- **YOUR TASK**
Identify all lines below that hold "computer" and collect them.

- **RECORD EXTRACTS**
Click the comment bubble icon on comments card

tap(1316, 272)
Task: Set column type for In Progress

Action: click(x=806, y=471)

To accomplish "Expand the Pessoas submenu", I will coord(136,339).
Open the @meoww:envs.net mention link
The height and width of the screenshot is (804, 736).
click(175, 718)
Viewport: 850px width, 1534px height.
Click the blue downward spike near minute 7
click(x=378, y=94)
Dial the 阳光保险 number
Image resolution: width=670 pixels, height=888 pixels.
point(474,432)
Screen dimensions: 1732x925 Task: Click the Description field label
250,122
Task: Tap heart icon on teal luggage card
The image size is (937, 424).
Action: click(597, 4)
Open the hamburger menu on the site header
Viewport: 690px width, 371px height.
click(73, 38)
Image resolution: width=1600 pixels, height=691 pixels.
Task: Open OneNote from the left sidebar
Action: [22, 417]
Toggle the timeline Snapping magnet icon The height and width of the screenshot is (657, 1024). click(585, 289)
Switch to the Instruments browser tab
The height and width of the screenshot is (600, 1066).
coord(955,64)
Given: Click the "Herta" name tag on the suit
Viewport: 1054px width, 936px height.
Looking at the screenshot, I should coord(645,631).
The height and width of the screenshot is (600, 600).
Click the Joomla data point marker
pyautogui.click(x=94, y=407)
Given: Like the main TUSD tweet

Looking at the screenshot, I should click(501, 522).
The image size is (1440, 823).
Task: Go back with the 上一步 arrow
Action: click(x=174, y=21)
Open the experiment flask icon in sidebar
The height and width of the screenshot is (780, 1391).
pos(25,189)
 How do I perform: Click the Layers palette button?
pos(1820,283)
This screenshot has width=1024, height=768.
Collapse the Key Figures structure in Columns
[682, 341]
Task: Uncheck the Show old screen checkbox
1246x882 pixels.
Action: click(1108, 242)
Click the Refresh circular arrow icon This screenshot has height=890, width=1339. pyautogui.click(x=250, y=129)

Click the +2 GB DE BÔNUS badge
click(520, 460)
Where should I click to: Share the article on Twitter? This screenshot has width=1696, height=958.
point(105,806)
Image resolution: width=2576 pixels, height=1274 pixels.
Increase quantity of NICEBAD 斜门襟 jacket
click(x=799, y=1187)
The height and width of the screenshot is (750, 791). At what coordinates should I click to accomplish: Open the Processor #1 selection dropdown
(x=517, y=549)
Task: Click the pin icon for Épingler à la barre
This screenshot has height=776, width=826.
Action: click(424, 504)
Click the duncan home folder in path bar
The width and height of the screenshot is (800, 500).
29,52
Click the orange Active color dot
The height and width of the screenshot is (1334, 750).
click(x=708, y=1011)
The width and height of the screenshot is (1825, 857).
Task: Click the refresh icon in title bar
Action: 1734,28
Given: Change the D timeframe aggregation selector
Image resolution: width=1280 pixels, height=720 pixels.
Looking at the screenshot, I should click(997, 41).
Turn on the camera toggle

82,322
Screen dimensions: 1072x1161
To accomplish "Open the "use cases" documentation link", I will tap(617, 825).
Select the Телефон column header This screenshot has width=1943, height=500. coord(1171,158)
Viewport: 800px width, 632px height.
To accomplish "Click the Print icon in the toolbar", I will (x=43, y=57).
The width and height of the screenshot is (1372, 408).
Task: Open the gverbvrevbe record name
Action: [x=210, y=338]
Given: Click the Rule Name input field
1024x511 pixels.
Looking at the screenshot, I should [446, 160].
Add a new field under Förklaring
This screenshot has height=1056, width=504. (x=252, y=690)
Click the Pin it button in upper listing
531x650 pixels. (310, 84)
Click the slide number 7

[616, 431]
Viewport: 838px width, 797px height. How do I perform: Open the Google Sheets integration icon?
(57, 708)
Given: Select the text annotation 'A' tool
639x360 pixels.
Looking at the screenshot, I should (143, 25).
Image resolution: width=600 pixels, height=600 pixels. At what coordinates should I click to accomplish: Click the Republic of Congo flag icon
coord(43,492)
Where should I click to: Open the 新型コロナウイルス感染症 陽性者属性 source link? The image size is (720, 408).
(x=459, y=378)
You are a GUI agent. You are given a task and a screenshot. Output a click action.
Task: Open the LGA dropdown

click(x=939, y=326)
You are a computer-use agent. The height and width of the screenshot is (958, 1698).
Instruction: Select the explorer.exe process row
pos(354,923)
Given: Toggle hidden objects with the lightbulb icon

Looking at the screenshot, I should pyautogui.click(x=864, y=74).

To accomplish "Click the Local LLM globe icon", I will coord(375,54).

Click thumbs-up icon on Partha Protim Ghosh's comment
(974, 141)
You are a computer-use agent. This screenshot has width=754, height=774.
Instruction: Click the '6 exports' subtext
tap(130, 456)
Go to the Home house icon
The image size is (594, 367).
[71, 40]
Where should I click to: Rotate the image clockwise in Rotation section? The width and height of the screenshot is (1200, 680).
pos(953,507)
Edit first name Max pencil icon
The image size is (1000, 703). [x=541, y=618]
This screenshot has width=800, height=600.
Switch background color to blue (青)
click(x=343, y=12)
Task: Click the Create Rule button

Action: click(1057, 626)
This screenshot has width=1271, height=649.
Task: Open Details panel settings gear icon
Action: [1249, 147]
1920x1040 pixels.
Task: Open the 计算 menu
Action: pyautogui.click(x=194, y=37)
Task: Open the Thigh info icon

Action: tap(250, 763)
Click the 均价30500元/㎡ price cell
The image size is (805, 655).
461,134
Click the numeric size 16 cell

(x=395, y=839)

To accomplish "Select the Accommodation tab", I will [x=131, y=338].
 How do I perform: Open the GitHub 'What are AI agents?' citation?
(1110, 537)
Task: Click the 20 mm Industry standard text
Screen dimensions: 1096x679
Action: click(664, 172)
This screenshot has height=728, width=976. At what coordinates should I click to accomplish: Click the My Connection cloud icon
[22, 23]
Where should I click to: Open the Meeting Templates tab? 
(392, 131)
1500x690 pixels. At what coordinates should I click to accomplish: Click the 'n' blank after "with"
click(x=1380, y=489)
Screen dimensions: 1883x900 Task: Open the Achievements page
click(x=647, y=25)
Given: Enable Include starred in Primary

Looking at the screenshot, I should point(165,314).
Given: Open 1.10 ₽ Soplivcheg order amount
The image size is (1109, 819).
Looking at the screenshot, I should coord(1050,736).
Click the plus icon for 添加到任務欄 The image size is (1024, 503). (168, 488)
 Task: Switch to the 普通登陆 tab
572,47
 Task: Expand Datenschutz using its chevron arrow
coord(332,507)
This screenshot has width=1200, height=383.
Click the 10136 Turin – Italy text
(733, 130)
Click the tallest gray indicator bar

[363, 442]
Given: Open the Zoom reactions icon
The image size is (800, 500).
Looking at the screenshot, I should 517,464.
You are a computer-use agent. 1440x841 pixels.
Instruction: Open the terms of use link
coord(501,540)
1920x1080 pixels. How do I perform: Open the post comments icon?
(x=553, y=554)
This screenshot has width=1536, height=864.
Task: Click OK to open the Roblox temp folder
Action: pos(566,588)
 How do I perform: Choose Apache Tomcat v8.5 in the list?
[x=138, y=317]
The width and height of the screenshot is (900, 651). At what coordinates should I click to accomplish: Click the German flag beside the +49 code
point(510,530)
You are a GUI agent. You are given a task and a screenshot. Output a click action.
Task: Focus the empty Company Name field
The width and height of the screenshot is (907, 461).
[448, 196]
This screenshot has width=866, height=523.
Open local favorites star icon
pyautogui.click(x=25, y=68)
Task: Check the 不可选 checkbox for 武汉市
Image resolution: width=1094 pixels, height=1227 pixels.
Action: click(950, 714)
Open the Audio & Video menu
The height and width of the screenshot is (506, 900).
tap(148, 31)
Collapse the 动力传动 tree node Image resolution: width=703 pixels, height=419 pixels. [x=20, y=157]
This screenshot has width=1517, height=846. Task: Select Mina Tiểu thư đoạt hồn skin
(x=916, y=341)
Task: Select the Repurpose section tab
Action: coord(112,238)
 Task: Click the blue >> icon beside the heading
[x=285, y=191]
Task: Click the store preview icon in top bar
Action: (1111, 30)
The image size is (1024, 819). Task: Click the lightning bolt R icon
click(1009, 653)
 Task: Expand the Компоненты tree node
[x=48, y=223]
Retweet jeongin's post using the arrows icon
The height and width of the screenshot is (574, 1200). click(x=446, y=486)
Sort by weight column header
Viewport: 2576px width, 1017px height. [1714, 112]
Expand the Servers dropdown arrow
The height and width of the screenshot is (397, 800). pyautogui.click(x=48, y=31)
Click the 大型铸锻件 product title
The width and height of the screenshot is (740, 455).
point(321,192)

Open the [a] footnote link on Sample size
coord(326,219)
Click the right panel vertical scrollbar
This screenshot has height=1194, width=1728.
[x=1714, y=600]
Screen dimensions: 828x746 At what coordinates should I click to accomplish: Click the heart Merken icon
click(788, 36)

- **WRITTEN ANSWER**
You are a computer-use agent. The height and width of the screenshot is (958, 1698).
You are a computer-use agent. This screenshot has width=754, height=774.
You are a computer-use agent. 1440x841 pixels.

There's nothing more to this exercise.